#### What to produce:
Lay out the entries as a Markdown table with the columns No. and Text, one row per line and blank lines omitted. Begin at the line that contains "This screenshot has width=362, height=466." and stop after the line that contains "coord(147,142)".

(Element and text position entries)
=======
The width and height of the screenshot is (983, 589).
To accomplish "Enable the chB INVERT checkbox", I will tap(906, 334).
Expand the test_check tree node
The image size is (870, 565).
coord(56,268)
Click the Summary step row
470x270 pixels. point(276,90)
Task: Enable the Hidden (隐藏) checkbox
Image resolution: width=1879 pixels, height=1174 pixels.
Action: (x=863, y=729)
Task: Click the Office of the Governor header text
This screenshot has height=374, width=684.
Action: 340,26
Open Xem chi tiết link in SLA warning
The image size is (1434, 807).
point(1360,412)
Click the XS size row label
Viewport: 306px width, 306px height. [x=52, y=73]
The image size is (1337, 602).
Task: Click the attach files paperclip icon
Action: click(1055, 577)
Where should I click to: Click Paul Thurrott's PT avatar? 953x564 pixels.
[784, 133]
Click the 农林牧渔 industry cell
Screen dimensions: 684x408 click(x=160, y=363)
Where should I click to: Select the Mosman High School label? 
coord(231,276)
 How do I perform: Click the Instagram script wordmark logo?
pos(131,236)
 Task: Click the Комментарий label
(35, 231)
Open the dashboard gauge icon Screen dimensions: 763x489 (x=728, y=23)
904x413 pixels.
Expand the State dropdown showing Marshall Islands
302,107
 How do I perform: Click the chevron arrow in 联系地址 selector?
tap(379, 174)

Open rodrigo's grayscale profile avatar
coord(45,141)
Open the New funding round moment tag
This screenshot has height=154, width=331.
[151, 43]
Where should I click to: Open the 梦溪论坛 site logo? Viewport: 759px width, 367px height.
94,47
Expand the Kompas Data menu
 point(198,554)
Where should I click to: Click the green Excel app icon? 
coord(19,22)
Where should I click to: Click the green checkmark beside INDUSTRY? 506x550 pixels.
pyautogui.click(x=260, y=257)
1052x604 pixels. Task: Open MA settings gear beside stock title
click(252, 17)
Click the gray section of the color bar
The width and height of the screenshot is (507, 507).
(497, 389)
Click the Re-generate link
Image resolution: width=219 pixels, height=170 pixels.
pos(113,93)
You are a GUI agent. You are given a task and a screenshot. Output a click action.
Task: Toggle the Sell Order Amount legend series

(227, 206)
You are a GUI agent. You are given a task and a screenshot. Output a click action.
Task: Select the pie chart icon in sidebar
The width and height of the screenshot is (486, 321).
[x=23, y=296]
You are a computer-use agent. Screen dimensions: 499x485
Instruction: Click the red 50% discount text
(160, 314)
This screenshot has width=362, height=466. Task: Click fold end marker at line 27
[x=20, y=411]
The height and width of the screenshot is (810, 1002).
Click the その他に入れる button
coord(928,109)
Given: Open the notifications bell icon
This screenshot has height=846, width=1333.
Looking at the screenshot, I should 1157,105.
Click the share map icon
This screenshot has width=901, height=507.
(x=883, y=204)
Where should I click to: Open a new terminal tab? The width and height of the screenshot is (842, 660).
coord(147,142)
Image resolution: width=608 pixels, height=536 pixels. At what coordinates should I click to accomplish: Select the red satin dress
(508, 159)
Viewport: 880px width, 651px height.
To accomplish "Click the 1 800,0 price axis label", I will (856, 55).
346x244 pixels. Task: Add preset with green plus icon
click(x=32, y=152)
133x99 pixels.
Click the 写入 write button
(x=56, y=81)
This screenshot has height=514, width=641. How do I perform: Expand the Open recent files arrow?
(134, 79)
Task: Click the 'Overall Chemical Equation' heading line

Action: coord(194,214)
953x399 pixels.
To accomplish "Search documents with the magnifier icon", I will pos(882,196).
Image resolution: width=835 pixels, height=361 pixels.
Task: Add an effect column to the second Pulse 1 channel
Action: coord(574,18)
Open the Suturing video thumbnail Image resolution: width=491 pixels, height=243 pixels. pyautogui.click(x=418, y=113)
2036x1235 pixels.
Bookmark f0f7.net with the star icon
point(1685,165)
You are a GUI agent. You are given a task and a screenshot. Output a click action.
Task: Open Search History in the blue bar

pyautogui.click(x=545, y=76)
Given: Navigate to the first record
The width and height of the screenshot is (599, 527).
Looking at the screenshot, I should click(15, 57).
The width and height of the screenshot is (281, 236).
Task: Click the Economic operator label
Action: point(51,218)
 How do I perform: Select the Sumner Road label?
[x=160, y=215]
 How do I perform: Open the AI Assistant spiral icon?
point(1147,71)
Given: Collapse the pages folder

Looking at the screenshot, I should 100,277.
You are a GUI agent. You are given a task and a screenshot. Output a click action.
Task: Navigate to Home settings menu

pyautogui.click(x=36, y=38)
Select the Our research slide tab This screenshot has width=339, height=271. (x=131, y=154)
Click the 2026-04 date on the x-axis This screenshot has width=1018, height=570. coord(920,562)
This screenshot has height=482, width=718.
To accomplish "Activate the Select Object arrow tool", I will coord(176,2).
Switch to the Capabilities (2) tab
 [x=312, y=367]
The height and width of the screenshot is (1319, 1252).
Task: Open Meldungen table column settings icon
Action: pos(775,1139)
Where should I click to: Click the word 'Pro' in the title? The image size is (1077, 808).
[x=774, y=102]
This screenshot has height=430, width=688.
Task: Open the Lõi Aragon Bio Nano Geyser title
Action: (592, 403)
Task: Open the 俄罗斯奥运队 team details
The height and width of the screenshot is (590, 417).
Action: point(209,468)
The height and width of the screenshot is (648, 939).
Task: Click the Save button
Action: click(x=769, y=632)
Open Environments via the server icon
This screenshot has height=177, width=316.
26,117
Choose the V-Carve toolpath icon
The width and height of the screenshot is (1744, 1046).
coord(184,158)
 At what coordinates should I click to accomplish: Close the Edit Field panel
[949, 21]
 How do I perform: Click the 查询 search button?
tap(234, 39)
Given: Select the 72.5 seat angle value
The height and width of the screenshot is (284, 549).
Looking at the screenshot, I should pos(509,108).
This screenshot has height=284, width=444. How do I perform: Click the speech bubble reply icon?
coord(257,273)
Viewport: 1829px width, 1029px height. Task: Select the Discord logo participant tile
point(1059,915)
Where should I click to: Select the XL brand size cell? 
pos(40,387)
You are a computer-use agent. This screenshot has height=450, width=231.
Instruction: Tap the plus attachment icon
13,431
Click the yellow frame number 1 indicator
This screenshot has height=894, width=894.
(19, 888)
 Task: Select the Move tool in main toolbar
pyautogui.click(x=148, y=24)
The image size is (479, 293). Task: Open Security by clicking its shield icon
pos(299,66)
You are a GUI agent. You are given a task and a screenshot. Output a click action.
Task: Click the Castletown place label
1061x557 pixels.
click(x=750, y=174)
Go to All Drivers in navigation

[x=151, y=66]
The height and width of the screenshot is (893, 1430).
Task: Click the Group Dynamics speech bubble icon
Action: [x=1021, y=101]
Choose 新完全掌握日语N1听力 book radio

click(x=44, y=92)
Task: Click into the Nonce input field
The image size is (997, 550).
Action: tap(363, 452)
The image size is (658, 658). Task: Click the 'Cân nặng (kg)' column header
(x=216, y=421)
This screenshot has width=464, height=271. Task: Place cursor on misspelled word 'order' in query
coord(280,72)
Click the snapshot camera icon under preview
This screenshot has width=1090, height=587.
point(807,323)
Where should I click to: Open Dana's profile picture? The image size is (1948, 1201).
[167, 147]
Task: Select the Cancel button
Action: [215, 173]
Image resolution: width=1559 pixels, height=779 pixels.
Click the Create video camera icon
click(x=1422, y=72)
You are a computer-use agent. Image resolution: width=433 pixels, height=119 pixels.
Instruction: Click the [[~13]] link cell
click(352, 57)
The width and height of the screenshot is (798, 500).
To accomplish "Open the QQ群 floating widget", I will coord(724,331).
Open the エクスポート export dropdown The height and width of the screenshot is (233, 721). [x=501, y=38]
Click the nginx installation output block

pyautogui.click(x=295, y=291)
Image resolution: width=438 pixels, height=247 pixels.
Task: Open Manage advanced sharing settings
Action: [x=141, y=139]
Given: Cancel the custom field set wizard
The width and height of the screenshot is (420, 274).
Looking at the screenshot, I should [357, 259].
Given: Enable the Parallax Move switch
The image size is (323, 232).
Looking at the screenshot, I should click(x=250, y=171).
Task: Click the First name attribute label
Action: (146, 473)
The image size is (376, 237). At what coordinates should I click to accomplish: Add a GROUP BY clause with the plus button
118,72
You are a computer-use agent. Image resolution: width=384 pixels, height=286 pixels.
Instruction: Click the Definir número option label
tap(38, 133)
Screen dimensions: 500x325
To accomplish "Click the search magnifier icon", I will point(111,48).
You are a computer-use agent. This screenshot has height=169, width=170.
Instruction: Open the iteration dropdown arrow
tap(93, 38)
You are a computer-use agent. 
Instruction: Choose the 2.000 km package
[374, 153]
=======
#### Task output:
| No. | Text |
|---|---|
| 1 | This screenshot has width=362, height=466. Task: Click fold end marker at line 27 |
| 2 | [x=20, y=411] |
| 3 | The height and width of the screenshot is (810, 1002). |
| 4 | Click the その他に入れる button |
| 5 | coord(928,109) |
| 6 | Given: Open the notifications bell icon |
| 7 | This screenshot has height=846, width=1333. |
| 8 | Looking at the screenshot, I should 1157,105. |
| 9 | Click the share map icon |
| 10 | This screenshot has width=901, height=507. |
| 11 | (x=883, y=204) |
| 12 | Where should I click to: Open a new terminal tab? The width and height of the screenshot is (842, 660). |
| 13 | coord(147,142) |